As with all things Bayesian, the beauty of this model resides in its assessment of uncertainty, since asymptotically (in MCMC runs) exact post-selection inference comes for free, something that for frequentist methods like Lasso (Tibshirani 1996) or the Elastic Net (Zou and Hastie 2005) has only very recently been made possible (see for example Lee et al. (2016)). Recall that the brute-force alternative for evaluation of post-selection uncertainty in such models was to bootstrap your dataset, having to do a full cross-validation search of parameters for each run. Needless to say, this quickly becomes unfeasible.

Indeed, the posterior distribution $p(\beta \odot z|\mathcal{D})$ of the effects, where $\mathcal{D} = \{y, X\}$, contains all the relevant information for assessing uncertainty by explicitly accounting for the introduction of sparsity. In fact, the posterior $p(z|\mathcal{D})$ of the switches themselves is also interesting, as it reveals the joint probability that each of the covariates is included in the model.

Gibbs updates

In order to construct the Gibbs sampler, the first thing to notice is that, conditional on $z$, the model actually reduces to a standard Bayesian linear regression, where the design matrix is now $X_{:A}$, with $A=\{k: z_k=1\}$ being the active set of covariates. Thus, the Gibbs updates in the sparse model for the active coefficients and the variances are exactly the same as for the standard model.

Recall that the update for $\beta$ in a standard linear regression requires a matrix inversion. Here, we also face that problem. However, because we only do this for the active components, then as long as $|A|$ is small (~100) this implementation runs in surprisingly reasonable times, regardless of how large $P$ can be. In the future, I would like to test if having element-wise updates could be used to tackle larger problems, at the expense of perhaps having slower mixing times.

The inactive components $\beta_{-A}$ still have to updated, though. It is easy to show that the full conditional is equal to the prior. This is very intuitive, because they are being disconnected from the model by their switches, so there is no information from the data that can be used to update our belief about them.

The update for the switches is the only one that is trickier to derive, so I leave it here for future reference: $$ \frac{\mathbb{P}(z_k=1|-, \mathcal{D})}{\mathbb{P}(z_k=0|-, \mathcal{D})} = \exp \left( \log \pi -\log(1-\pi) - \frac{\beta_k}{2\sigma_e^2} \left[ -2(X^Ty)_{k} + \beta_k (X^TX)_{kk} + 2(X^TX)_{:k}^T(\beta \odot z_0) \right] \right) $$

where $z_0$ is equal to $z$ but has a 0 at the $k$-th position.

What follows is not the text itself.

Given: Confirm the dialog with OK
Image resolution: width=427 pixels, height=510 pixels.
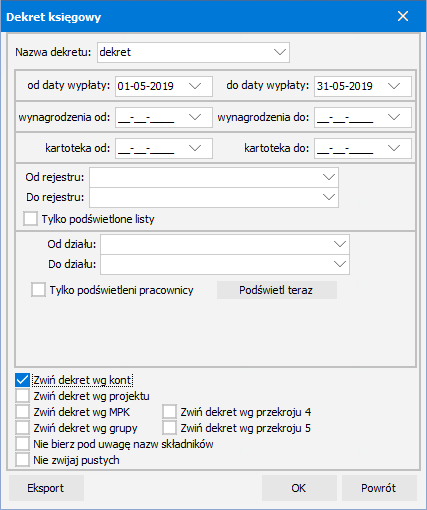Looking at the screenshot, I should (299, 488).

Note that the computations that are expensive ($X^Ty, X^TX$) have to be calculated once and stored so that they’re available for re-use.

Finally, the update for $\pi$ follows from the standard Beta-Bernoulli conjugacy: $$ \pi|z \sim \text{Beta}\left(s_1 + \sum_k z_k, s_2 + P - \sum_k z_k \right) $$

Example: simulated data

My intention here is to show you how this model performs by applying it to a simulated dataset. The data generating process is actually a modified version of one of the simulations that Zou and Hastie (2005) used to evaluate the Elastic Net. Their approach had a minor mistake, which I pointed out in my report about this paper. However, the fundamental ideas are the same: to assess the behavior of the model under the situation $N \ll P$, where only a few of the available covariates are relevant, and also when those variables are clumped into groups with high within-group correlation and between-group independence. This is achieved by creating groups of covariates from slightly perturbed sine functions, with each group having a different frequency. This way, we ensure that the covariates are uncorrelated. The problem with the method in the Elastic Net paper was that it wrongly used groups of constant features, so that the within-group correlation was actually 0, not as intended. Finally, all the variables in the relevant groups are assigned the same coefficient, and the rest are assigned a beta equal to 0.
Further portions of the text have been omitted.